Melafalkan niat dengan lisan adalah suatu kebaikan yang akan dicatat amalnya
oleh Malaikan pencacat amal kebaikan. Segala perkataan hamba Allah yang baik akan
diterima oleh Allah (Allah akan menerima dan meridhoi amalan tersebut) termasuk
ucapan lafadz niat melakukan amal shalih (niat shalat, haji, wudhu, puasa dsb).
Hadits-Hadist lain yang menjadi dasar talaffudz binniyah adalah sebagai berikut:
Diriwayatkan dari Aisyah Ummul Mukminin ra. Beliau berkata: Pada suatu hari
Rasulullah Saw. Berkata kepadaku : Wahai aisyah, apakah ada sesuatu yang dimakan?
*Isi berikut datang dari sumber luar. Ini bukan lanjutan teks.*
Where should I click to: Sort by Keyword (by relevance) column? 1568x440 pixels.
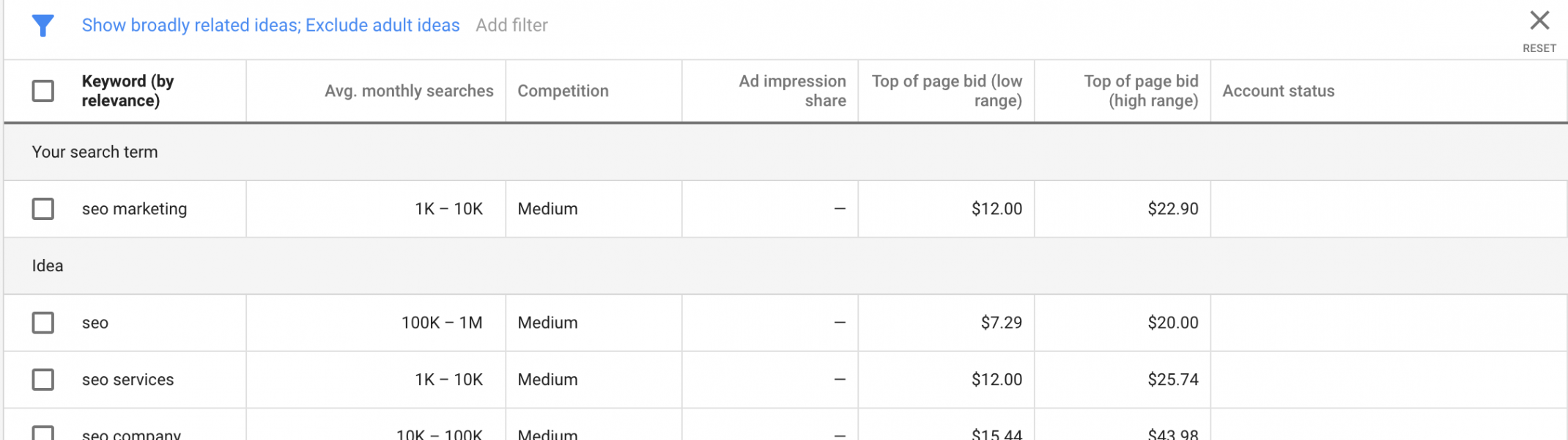click(x=127, y=91)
Aisyah
Rha. menjawab: Wahai Rasulullah, tidak ada pada kami sesuatu pun. Mendengar itu
Rasulullah Saw. bersabda : Kalau begitu hari ini aku puasa.(HR. Muslim).
Hadits ini mununjukan bahwa Rasulullah Saw. mengucapkan niat atau talafudz
bin niyyah ketika beliau hendak berpuasa sunnat.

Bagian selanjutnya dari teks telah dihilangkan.